Разумеется, Дальский не учил Шаляпина петь, не проходил с ним новых партий. Он объяснял своему молодому другу и коллеге, что это значит — сценический образ и как следует ему подчинять мельчайшие детали роли. Он пробуждал фантазию артиста, художественно воспитывал его. Под влиянием Дальского  Шаляпин заново создал образ Мельника в «Русалке» А. С. Даргомыжского. Он изображал его теперь не маленьким, суетливым человечком, а солидной личностью — хозяином, крестьянином и отцом.

Уроки Дальского иногда кончались скандалами, сопровождались ироническими замечаниями учителя, но прав исследователь, который говорит, что «всегда за этим стоял верный совет, убедительный толчок»[122]. И Федор Иванович навсегда остался благодарен Дальскому, не случайно один из немногих венков, легших на могилу трагика, принадлежал великому певцу.

Совсем молодой артист Александринского театра Н. Н. Ходотов, частый посетитель номера Дальского и сам жилец «Пале-Рояля», оставил интересные, чуть-чуть юмористические воспоминания об уроках, какие давал Шаляпину Дальский.

«— Чуют пра-в-в-ду!.. — горланит Федор.

— Болван! Дубина! — кричит Мамонт. — Чего вопишь? Все вы, оперные басы — дубы порядочные. Чу-ют!… пойми… чу-ют! Разве ревом можно чуять?

— Ну, а как, Мамонт Викторович? — виновато спрашивает Шаляпин.

— Чу-ют — тихо.
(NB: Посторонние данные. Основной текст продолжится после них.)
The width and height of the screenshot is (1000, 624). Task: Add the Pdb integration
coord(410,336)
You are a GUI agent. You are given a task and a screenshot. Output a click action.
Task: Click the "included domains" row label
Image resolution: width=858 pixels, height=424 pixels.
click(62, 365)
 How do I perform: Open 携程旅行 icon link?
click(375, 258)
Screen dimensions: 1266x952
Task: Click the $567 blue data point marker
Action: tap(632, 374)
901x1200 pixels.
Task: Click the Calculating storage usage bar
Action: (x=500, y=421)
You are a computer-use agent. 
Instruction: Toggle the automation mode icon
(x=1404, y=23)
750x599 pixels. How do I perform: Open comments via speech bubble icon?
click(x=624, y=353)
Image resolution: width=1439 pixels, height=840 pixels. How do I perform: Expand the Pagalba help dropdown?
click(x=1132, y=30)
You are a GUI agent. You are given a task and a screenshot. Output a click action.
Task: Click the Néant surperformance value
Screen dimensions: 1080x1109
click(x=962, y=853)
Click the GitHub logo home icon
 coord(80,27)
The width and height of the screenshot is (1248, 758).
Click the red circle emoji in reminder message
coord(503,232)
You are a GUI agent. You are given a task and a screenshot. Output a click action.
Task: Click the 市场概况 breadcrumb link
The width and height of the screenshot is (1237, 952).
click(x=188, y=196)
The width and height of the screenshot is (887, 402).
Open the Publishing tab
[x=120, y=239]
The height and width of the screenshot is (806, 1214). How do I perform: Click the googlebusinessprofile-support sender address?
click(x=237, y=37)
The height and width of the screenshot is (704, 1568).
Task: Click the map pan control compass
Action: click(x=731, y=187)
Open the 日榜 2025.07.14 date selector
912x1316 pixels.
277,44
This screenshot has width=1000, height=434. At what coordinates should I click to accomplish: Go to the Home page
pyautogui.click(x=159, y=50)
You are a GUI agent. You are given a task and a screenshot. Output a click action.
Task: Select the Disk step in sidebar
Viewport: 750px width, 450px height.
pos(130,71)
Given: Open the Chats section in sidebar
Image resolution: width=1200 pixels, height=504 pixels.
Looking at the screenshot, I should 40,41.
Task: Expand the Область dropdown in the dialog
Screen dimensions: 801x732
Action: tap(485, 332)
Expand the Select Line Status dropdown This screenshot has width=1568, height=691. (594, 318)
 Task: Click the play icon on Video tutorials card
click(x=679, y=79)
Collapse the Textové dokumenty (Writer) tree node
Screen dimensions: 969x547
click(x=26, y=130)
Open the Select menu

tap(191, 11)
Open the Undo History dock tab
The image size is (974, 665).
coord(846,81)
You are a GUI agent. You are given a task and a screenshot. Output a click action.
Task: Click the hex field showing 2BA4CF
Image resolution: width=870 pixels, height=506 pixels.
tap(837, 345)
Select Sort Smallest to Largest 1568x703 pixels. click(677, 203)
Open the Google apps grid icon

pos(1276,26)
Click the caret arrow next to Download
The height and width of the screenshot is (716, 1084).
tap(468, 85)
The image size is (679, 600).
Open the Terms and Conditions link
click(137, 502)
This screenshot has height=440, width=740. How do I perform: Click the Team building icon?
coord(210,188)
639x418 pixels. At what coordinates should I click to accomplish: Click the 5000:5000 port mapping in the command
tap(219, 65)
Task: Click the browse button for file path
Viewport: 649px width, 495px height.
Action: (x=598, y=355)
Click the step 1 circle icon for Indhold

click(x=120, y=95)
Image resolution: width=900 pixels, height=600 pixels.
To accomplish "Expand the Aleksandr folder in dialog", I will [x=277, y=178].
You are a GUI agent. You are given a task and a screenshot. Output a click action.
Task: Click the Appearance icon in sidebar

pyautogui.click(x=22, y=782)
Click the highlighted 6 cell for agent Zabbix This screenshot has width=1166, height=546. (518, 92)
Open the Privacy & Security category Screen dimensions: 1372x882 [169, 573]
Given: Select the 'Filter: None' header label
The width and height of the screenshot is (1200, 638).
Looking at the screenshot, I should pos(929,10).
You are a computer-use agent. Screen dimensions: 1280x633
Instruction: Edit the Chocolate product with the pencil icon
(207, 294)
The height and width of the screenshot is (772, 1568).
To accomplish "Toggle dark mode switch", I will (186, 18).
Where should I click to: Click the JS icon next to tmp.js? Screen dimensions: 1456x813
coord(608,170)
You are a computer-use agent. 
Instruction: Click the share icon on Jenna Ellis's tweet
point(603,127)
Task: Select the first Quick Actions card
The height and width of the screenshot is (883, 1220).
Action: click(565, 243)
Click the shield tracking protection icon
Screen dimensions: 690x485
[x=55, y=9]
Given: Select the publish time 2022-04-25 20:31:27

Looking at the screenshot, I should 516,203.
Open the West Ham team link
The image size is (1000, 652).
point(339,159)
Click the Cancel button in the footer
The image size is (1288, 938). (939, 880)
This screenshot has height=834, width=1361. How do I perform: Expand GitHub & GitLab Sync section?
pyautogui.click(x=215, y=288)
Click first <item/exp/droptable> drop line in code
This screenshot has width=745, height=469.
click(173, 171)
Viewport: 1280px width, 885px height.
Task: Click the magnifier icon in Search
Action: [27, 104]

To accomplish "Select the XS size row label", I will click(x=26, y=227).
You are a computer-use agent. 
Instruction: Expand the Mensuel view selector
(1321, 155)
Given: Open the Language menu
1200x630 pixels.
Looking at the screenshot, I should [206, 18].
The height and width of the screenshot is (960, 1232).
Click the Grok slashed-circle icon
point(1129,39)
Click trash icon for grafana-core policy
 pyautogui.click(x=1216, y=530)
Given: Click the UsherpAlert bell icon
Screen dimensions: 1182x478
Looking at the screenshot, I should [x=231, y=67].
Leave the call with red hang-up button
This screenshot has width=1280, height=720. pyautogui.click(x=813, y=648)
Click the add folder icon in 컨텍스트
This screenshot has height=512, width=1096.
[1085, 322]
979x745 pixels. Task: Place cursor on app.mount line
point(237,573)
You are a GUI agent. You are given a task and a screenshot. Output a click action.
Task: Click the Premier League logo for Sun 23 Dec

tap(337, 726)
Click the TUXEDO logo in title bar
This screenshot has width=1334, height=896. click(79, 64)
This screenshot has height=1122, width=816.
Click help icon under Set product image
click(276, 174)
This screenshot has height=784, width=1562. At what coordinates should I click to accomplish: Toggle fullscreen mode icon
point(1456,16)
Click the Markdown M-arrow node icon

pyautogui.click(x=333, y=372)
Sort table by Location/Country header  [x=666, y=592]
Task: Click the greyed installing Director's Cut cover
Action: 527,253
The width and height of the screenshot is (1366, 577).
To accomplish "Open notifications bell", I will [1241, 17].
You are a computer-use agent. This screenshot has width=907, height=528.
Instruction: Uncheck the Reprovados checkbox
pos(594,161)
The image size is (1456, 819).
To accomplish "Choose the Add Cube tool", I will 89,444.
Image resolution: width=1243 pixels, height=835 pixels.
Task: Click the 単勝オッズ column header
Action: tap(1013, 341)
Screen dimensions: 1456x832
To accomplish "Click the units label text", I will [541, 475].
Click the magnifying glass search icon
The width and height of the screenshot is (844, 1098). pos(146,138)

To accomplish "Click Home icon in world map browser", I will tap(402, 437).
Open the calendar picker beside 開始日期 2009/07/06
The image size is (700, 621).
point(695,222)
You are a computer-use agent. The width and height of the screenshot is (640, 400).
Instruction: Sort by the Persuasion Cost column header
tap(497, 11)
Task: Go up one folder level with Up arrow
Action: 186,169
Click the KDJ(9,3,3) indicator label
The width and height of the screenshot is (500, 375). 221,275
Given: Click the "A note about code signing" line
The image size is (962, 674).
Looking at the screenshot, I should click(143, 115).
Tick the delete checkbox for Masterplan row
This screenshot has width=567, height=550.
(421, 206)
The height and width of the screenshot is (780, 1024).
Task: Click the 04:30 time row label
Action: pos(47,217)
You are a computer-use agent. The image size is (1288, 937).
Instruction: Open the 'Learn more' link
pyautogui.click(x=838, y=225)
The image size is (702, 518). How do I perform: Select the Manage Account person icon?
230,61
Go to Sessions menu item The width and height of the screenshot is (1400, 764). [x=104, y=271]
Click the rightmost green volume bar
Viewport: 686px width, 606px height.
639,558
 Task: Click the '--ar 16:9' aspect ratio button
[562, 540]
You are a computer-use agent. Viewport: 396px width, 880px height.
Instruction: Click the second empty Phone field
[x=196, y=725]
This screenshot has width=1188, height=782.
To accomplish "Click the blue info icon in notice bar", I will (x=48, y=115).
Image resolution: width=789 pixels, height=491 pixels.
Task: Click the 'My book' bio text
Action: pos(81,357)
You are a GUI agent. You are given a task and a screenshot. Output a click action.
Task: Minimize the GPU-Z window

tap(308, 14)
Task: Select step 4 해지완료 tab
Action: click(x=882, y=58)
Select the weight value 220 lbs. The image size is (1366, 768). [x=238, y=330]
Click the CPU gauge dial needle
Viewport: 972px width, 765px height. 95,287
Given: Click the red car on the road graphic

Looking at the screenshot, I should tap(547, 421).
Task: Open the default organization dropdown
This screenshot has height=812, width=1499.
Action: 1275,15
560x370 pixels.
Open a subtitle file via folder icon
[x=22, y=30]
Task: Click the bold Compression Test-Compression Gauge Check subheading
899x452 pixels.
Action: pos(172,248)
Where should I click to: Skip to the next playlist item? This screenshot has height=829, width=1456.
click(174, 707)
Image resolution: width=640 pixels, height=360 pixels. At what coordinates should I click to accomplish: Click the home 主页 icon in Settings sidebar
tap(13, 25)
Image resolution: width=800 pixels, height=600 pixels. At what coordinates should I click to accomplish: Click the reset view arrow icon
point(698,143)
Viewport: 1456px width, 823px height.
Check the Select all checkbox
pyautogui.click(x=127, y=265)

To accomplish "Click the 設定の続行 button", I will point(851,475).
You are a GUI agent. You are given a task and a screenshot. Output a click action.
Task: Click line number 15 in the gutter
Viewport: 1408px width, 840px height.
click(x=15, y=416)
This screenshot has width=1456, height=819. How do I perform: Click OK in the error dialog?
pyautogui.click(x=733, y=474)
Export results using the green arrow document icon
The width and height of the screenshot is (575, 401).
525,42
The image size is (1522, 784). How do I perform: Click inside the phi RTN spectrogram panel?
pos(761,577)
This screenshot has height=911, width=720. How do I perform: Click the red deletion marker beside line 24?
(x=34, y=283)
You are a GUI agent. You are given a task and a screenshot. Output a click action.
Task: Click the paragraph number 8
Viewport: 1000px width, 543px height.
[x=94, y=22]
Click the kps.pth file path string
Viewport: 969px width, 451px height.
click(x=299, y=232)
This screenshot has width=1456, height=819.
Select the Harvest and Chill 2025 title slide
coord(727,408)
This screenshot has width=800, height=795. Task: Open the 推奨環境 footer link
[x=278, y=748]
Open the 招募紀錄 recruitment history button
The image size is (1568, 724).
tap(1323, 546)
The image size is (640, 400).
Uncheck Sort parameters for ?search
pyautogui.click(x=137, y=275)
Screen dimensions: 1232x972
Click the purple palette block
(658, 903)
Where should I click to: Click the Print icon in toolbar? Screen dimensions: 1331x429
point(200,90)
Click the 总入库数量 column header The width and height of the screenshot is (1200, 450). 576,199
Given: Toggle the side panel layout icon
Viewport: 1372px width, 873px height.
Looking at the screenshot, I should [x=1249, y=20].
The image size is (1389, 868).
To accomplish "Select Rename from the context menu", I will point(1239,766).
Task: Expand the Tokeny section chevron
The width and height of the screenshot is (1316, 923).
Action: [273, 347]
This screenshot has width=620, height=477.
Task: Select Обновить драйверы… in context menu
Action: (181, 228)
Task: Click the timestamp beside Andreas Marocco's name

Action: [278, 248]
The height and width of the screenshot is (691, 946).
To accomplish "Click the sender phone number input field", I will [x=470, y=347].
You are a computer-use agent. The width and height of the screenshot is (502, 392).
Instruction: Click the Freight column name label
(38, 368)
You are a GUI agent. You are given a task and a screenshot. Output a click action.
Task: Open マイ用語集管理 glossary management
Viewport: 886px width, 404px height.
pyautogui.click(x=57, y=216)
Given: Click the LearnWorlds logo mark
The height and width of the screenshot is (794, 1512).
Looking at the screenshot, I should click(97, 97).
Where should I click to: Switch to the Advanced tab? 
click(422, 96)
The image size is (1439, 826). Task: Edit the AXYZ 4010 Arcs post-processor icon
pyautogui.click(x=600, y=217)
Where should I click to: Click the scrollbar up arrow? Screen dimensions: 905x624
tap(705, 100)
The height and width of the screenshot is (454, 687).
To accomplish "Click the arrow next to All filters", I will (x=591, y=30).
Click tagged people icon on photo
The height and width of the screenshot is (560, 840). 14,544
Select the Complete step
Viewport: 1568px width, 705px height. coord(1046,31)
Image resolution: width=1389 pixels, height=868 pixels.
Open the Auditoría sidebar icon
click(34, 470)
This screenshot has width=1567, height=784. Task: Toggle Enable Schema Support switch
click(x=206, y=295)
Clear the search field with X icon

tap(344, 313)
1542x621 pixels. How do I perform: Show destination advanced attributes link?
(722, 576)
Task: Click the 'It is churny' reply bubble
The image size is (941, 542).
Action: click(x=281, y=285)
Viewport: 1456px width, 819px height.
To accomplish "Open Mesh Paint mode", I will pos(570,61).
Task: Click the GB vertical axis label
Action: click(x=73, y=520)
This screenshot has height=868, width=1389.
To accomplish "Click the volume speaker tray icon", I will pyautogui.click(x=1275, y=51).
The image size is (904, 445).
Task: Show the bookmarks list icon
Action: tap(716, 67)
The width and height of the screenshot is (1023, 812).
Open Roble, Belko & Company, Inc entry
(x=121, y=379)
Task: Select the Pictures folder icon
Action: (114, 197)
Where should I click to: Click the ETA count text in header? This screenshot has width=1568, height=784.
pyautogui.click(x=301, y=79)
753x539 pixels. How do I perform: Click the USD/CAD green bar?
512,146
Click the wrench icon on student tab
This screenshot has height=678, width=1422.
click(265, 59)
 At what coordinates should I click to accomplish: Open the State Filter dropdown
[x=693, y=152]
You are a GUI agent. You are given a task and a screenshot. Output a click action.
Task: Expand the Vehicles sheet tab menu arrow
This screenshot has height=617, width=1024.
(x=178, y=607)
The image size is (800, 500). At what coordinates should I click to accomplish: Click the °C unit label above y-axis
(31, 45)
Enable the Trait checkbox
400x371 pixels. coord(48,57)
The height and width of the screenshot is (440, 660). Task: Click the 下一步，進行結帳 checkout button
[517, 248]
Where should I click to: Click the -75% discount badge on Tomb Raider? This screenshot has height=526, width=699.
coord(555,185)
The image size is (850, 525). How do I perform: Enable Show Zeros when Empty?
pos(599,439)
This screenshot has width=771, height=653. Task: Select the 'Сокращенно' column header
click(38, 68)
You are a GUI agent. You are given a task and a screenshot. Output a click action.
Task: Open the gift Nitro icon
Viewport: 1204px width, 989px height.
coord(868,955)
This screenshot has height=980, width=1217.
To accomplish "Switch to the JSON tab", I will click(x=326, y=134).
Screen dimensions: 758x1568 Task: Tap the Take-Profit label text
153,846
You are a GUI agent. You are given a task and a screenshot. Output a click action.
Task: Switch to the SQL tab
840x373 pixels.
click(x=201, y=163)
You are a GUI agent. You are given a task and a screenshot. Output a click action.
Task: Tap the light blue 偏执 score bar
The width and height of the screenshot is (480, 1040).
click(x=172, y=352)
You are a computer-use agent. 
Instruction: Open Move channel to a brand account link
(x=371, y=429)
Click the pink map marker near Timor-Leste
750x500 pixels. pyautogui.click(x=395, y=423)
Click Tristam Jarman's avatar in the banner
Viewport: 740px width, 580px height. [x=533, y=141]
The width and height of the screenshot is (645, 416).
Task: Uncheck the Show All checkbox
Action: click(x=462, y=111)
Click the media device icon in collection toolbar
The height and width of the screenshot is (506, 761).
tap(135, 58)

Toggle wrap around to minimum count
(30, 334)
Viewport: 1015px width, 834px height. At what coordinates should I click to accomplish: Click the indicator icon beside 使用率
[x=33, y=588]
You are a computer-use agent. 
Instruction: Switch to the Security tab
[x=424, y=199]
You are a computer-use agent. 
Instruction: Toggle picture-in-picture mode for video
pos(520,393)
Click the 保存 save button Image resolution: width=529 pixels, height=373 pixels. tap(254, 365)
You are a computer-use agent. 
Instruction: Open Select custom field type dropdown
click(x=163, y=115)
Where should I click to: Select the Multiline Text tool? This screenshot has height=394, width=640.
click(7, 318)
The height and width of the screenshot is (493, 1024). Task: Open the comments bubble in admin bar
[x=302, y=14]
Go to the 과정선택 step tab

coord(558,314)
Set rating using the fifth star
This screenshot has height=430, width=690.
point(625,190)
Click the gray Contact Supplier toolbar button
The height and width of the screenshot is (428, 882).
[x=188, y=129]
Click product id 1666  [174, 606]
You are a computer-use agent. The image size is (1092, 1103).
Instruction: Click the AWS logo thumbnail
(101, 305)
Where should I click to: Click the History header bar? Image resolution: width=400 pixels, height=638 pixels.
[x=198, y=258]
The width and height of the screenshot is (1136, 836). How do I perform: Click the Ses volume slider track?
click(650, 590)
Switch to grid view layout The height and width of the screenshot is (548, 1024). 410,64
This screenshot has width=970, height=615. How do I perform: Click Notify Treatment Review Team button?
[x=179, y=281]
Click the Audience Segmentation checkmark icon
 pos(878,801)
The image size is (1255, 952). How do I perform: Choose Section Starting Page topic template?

Чуют! — грозя пальцем, декламирует Дальский. — Понимаешь? Чу-у-ют! — напевая своим хриплым, но необычайно приятным голосом, показывает он это… — Чу-у-ют!.. А потом разверни на «правде», пра-в-вду всей ширью… вот это я понимаю, а то одна чушь, — только сплошной вой.

— Я здесь… — громко и зычно докладывает Шаляпин.

— Кто это здесь? — презрительно перебивает Дальский.

— Мефистофель!..

— А ты знаешь, кто такой Мефистофель?

— Ну как же… — озадаченно бормочет Шаляпин. — Черт!..

— Сам ты полосатый черт. — Стихия!.. А ты понимаешь, что такое стихия? — Мефистофель, тартар, гроза, ненависть, дерзновенная стихия!…

— Так как же? — растерянно любопытствует Шаляпин.

— А вот… явись на сцену, закрой всего себя плащом, согнись дугой, убери голову в плечи и мрачно объяви о себе: «Я здесь». Потом энергичным жестом руки сорви с себя плащ, вскинь голову вверх и встань гордо во весь рост, тогда все поймут, кого ты хочешь изобразить. А то обрадовался! «Я здесь!», словно Петрушка какой-то!»

Дальше идет лекция о скульптурности в опере, о лепке фигуры на музыкальных паузах, на медленных темпах речи…»[123].

И не только Шаляпин считал себя обязанным школе Дальского. Другой замечательный актер, в молодости много проработавший в провинции, М. М. Тарханов также многому у Дальского научился. В годы молодости он пришел в его труппу сознательно, понимая, что Дальский на сцене явление исключительное. Тарханова потрясло, что Дальский мог провести огромную сцену стоя на одном месте и держа руку так, что ею нельзя было не любоваться.

В Минске на одном из спектаклей Дальский играл Гамлета, а Тарханов — Горацио, играл, по его собственному утверждению скверно. «Бандит ты, а не актер, — в сердцах сказал ему Дальский. — Сядь на мое место, я покажу тебе, что ты делал». И он жестоко высмеял молодого актера.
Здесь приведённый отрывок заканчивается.